The May 18, 2010, law sought to avoid these difficulties by requiring that any reassignment should be for “equivalent remuneration” and allowing the employer to inquire into the affected employee’s preferences or restrictions. In its March 15, 2011, instruction, the French Labor Administration provided a template questionnaire to be used to survey employees on their relocation preferences. As part of the survey, the employee must be asked whether he or she would be at all interested in reassignment outside France and, if so, what his or her preferences and restrictions would be with regard to location and remuneration; general restrictions regarding employment-contract clauses and working conditions may also be expressed. After the survey is returned by the employee, the employer is to take into account the employee’s express wishes in determining the scope of the reassignment opportunities and must tailor any reassignment offers to those wishes. It must be noted that an employee’s failure to answer within six working days is treated as a rejection of reassignment opportunities outside French territory.  

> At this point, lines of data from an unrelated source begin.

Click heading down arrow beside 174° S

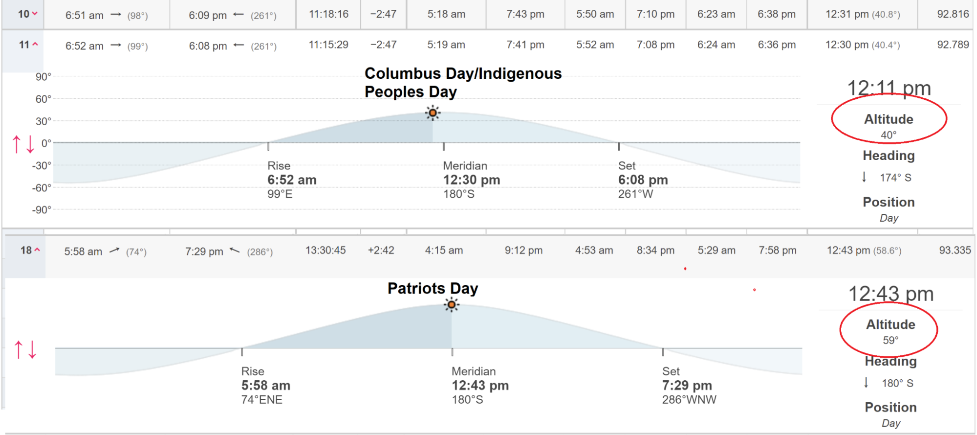(x=864, y=177)
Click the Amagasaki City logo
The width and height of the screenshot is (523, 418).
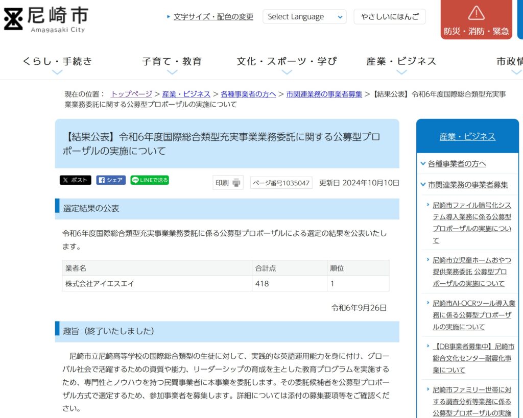pyautogui.click(x=46, y=20)
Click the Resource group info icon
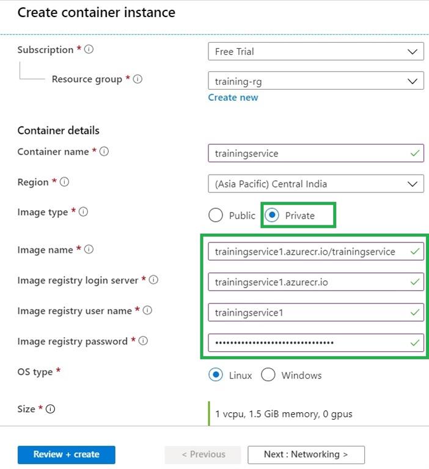429x469 pixels. tap(138, 79)
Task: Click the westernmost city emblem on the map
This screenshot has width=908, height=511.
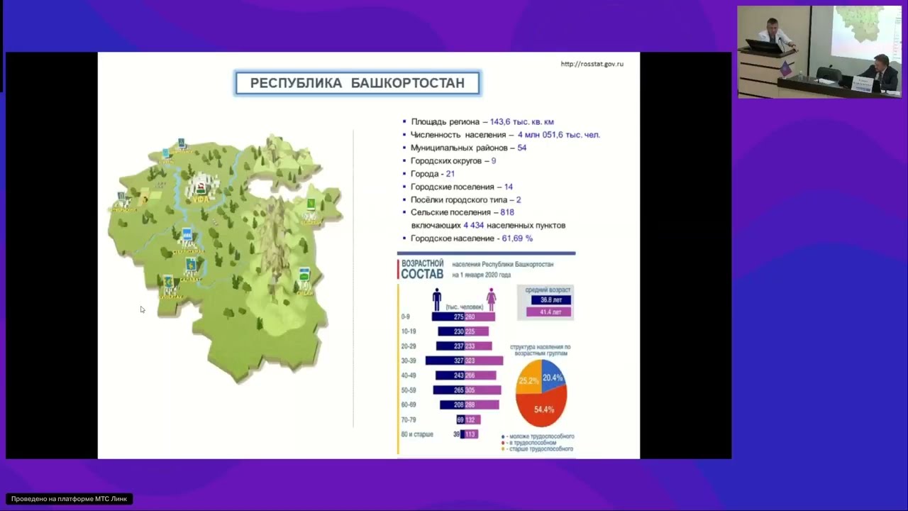Action: (121, 197)
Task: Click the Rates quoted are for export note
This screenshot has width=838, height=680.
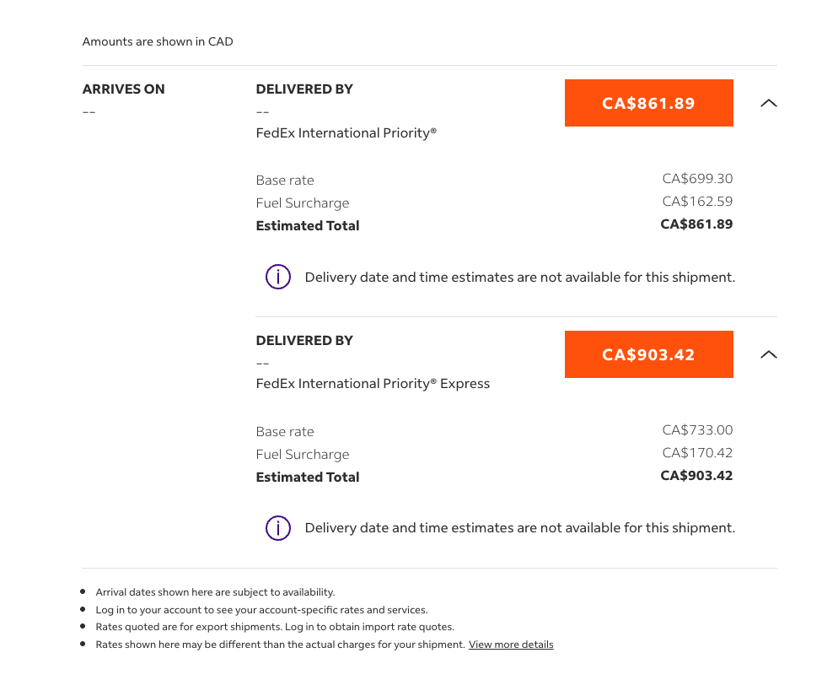Action: [275, 627]
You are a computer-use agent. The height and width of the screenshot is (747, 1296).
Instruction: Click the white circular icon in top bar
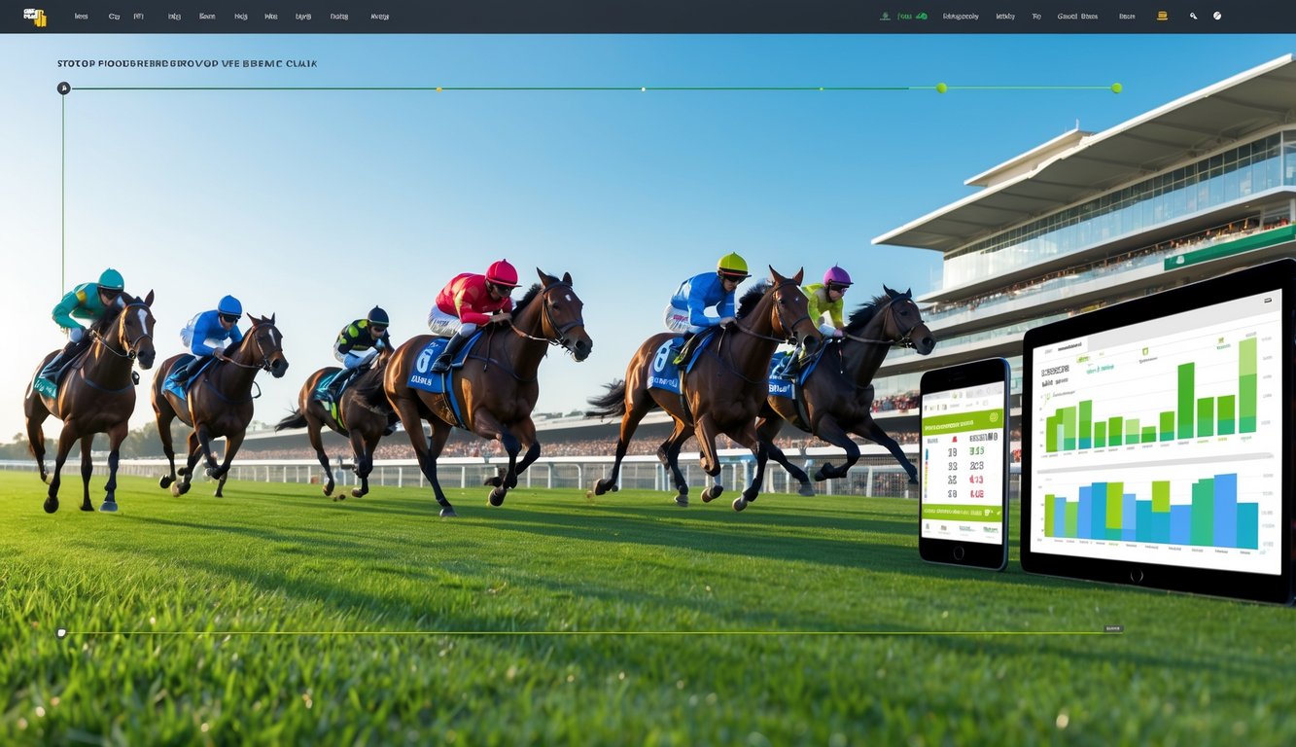coord(1217,17)
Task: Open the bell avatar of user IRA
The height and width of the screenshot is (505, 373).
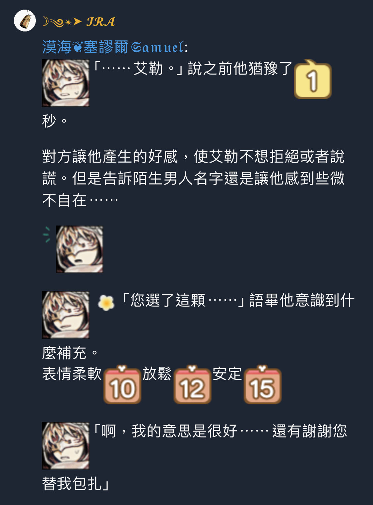Action: coord(25,21)
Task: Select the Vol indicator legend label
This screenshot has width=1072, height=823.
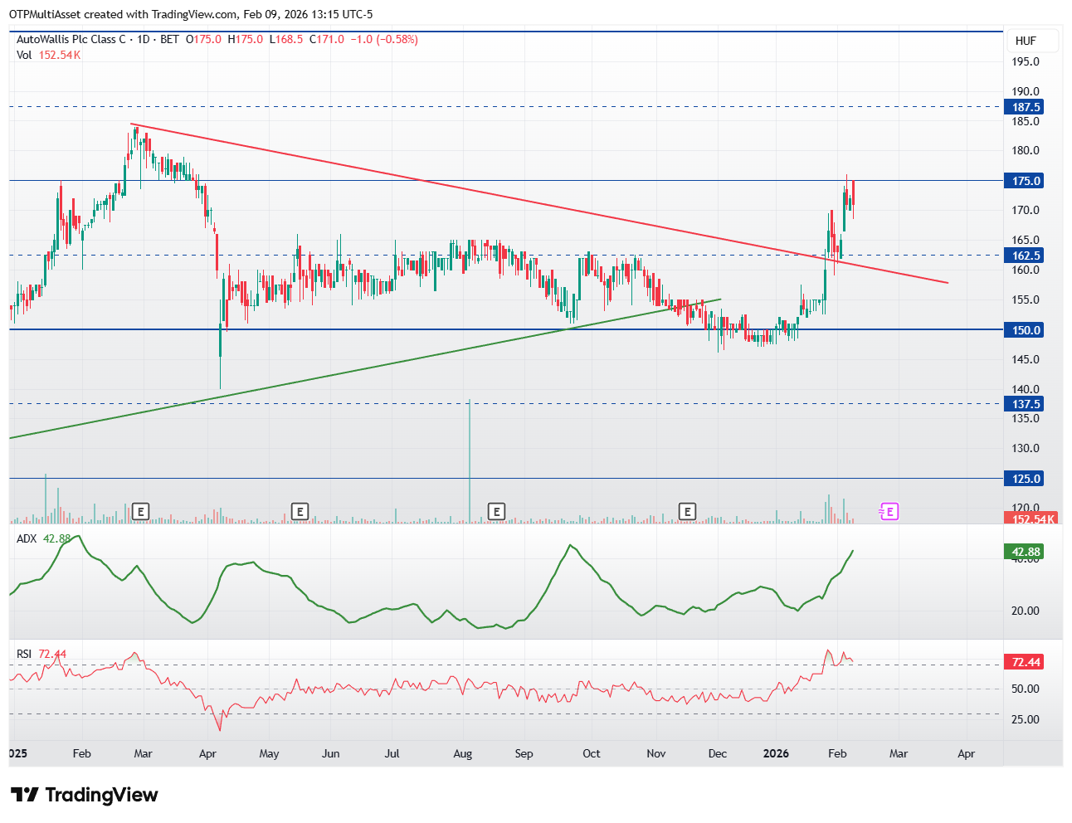Action: click(x=24, y=55)
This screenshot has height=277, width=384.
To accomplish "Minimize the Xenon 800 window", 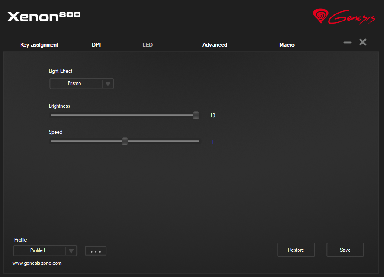I will [347, 42].
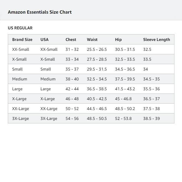Select the 3X-Large hip value 52 - 53.8
Image resolution: width=182 pixels, height=182 pixels.
(123, 118)
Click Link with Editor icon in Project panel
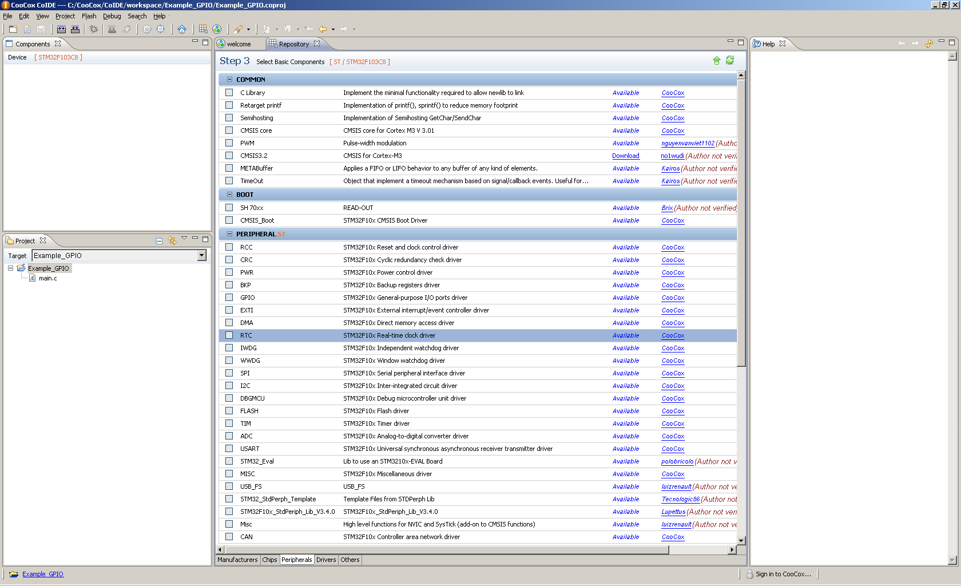Image resolution: width=961 pixels, height=586 pixels. [172, 241]
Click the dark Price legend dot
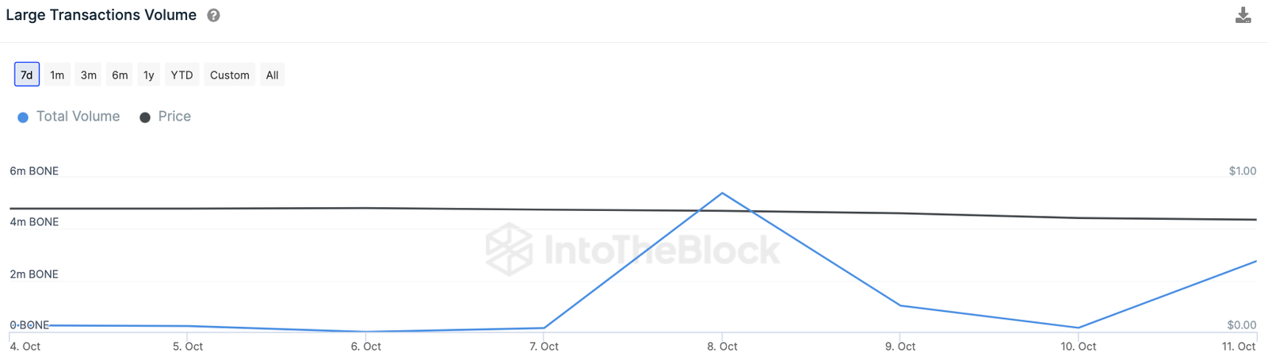 (x=145, y=117)
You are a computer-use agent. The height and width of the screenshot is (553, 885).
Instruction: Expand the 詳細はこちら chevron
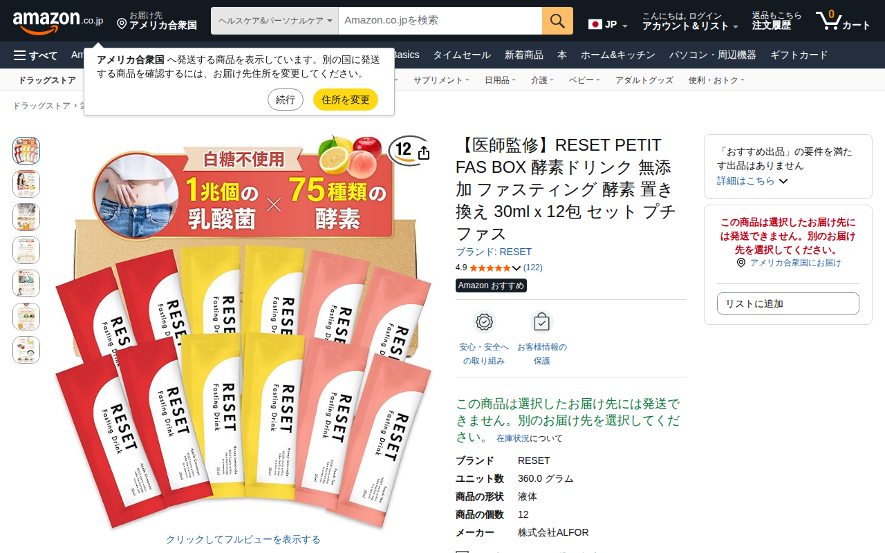tap(783, 181)
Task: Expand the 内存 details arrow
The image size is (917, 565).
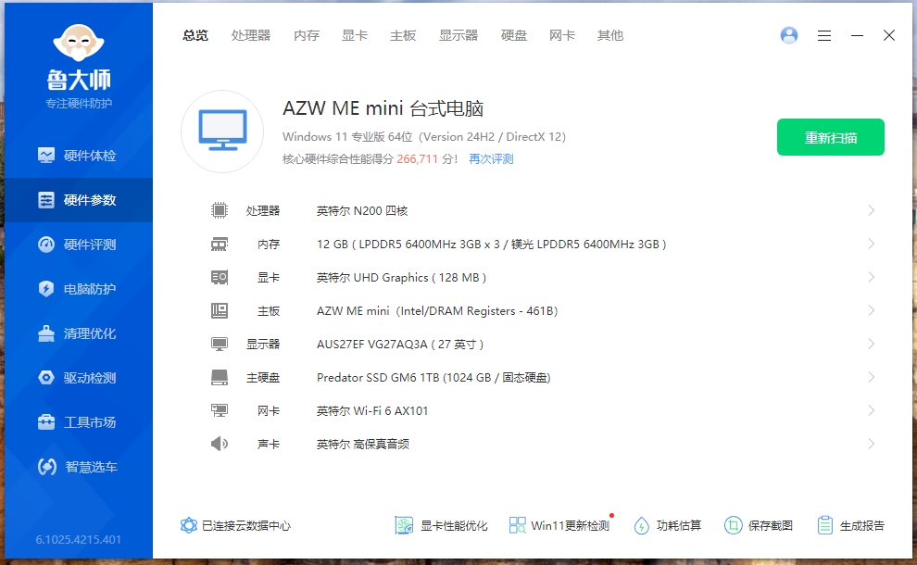Action: click(871, 244)
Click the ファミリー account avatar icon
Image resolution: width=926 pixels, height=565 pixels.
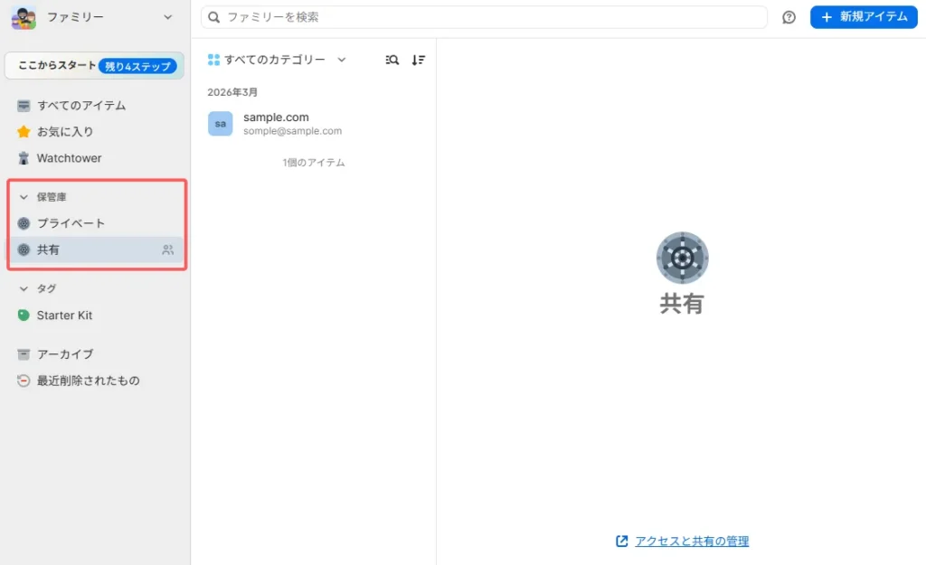tap(24, 17)
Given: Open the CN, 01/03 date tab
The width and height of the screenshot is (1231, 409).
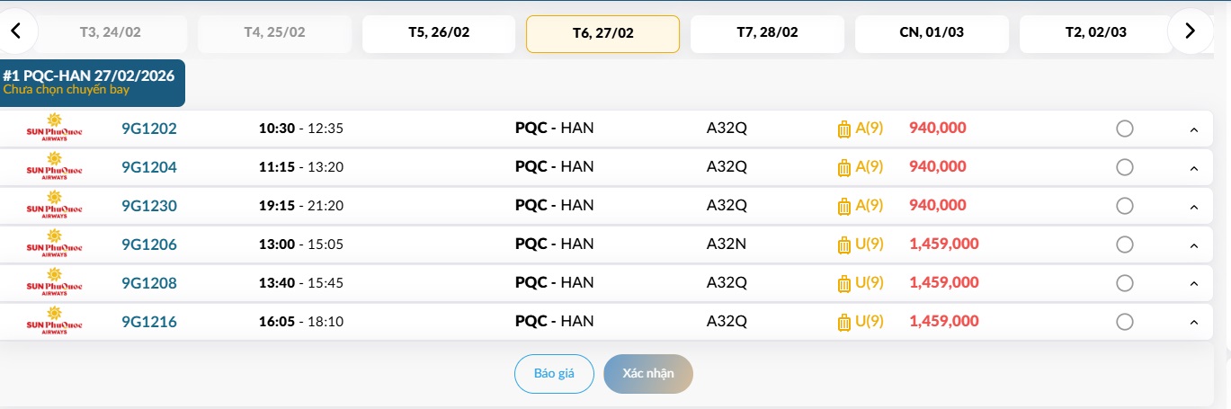Looking at the screenshot, I should point(931,33).
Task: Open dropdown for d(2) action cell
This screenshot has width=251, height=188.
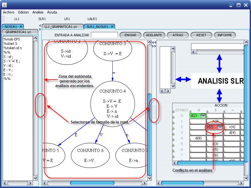Action: tap(203, 116)
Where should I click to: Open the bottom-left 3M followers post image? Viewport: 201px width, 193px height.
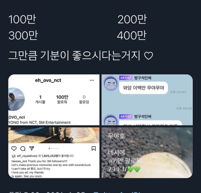click(x=54, y=152)
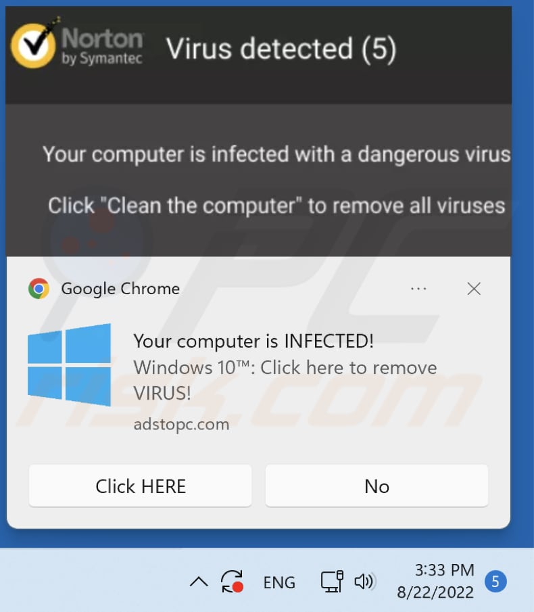Open the clock showing 3:33 PM
534x612 pixels.
(x=436, y=581)
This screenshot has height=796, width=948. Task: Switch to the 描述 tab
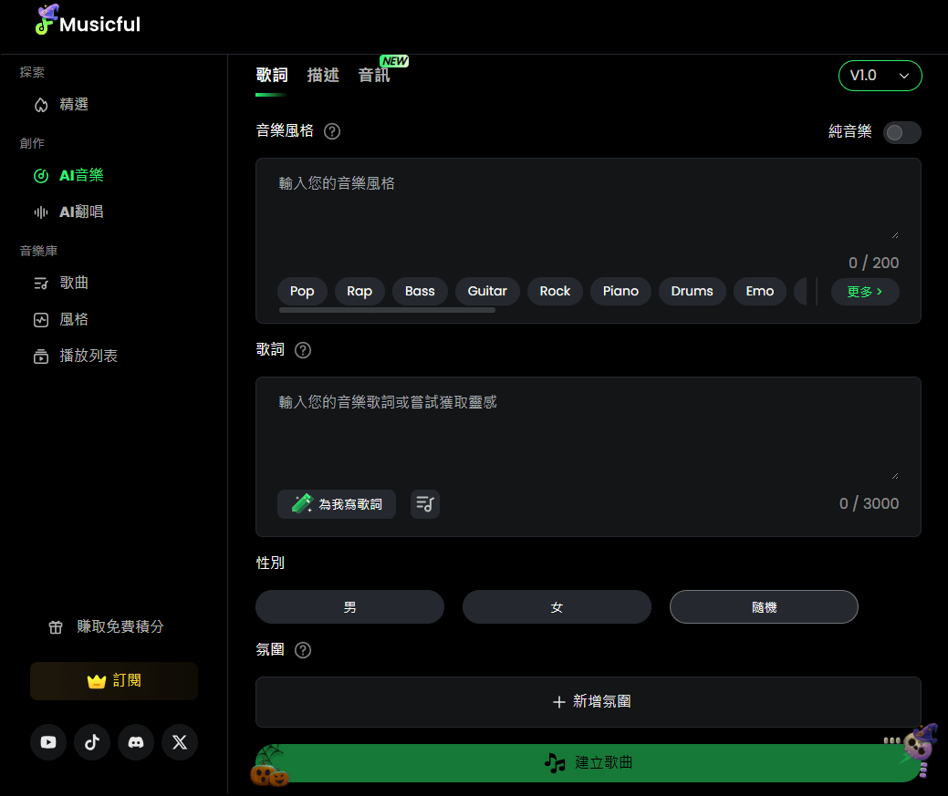click(323, 76)
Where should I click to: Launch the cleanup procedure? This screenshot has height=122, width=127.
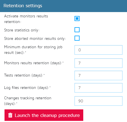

Despite this helpful clarification, the reassignment survey continues to raise many issues and questions. First, an employee may very well express no restrictions whatsoever, in which case the employer will still have to research available positions in every country where the group is established, even when the level of remuneration associated with the job position identified is clearly unsuitable. Also, it may be very difficult or even impossible for the subsidiary of a large group to identify all the working sites of the other companies of the group in order to list them in the survey, let alone find out whether these companies have vacant positions. Moreover, processing and taking into account all the wishes expressed by employees in order to personalize reassignment offers will, in collective redundancies, make the already extremely complex and burdensome dismissal procedure even more so.